Mr. Jones vivía en el cuarto contiguo al mío. Mi cuarto era el más pequeño de la casa, el de él el más grande, un cuarto lindo y soleado, por suerte, pues Mr. Jones no salía nunca: las solteronas se ocupaban de todo lo necesario: de sus comidas, de sus compras, de lavarle la ropa. Además, no le faltaban visitas. Por lo general visitaban su cuarto diariamente una media docena de personas, hombres y mujeres, jóvenes, viejos, de mediana edad. Llegaban desde la mañana temprano hasta la noche. No era un vendedor de drogas ni un adivino. Sus visitas sólo iban  a conversar con él y, aparentemente, le daban un poco de dinero por su conversación y consejos. Por otra parte, no tenía otros medios de vida. Yo nunca mantuve una conversación con Mr. Jones, circunstancia que he lamentado mucho. Era un hombre apuesto, de unos cuarenta años. Esbelto, de pelo negro, rostro distinguido, pálido y delgado, pómulos altos, con un lunar en la mejilla izquierda. Era una mancha defectuosa, con forma de estrella. Usaba anteojos de aros de oro y lentes muy oscuras. Era ciego, y además lisiado. Según las hermanas, no podía caminar debido a un accidente de infancia, y no podía desplazarse sin muletas.
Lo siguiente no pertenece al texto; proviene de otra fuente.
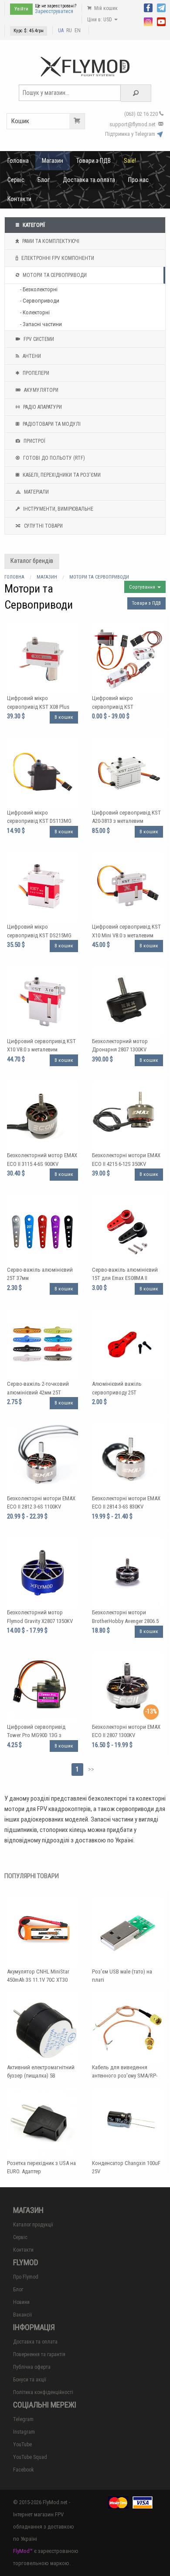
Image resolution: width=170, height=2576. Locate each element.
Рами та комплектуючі (50, 241)
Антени (31, 356)
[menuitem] (18, 160)
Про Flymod (25, 2277)
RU (69, 30)
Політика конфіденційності (43, 2392)
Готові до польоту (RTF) (53, 458)
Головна (18, 160)
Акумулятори (40, 390)
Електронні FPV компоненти (57, 258)
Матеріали (36, 492)
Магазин (52, 160)
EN (78, 30)
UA (61, 30)
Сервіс (15, 179)
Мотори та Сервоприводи (54, 275)
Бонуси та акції (29, 2380)
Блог (43, 179)
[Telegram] (161, 7)
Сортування (142, 587)
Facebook (23, 2470)
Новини (21, 2302)
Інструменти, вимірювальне (57, 509)
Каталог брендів (31, 561)
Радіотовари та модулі (51, 424)
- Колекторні (35, 312)
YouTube (22, 2444)
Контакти (19, 198)
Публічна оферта (32, 2367)
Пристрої (33, 441)
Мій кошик (105, 8)
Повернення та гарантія (39, 2354)
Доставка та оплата (89, 179)
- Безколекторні (39, 289)
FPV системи (38, 339)
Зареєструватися (54, 11)
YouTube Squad (30, 2457)
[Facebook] (148, 7)
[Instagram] (148, 21)
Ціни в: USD (100, 20)
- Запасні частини (41, 324)
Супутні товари (43, 526)
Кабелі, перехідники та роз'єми (61, 475)
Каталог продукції (33, 2225)
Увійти (21, 9)
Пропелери (35, 373)
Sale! (130, 160)
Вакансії (22, 2315)
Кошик (20, 121)
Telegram (23, 2419)
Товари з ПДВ (93, 160)
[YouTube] (161, 21)
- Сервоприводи (39, 300)
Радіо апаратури (42, 407)
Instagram (24, 2432)
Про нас (138, 179)
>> (91, 1769)
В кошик (63, 717)
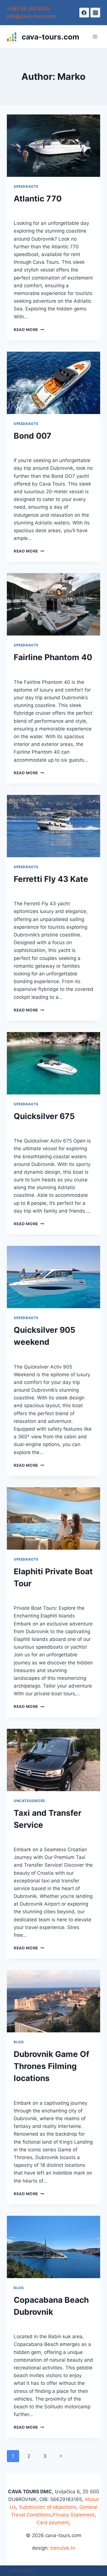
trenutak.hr (62, 2548)
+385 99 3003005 (28, 8)
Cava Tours (23, 2570)
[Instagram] (95, 12)
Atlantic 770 (38, 198)
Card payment (53, 2522)
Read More (29, 329)
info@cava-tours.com (31, 16)
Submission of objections (47, 2507)
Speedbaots (26, 186)
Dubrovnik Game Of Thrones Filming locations (51, 2066)
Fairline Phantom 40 (53, 657)
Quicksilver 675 (44, 1116)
Siempre llevaba un traje gris oscuro o azul, de tres piezas, inmaculadamente planchado, con una corbata discreta, como si estuviera a punto de dirigirse a su despacho en Wall Street. Sin embargo, como ya he dicho, nunca salía de su cuarto. No hacía más que estar sentado en su alegre habitación, en un cómodo sillón, recibiendo a sus visitantes. Yo no tenía idea de por qué iban a verlo, ni de qué conversaban estas personas comunes y corrientes. Por otra parte, yo estaba demasiado preocupado por mis propios asuntos como para pensar en ello. Cuando lo hacía, suponía que sus amigos lo encontraban amable e inteligente, un buen oyente, alguien en quien podían confiar y a quien podían consultar cuando tenían problemas: una combinación de sacerdote y terapeuta.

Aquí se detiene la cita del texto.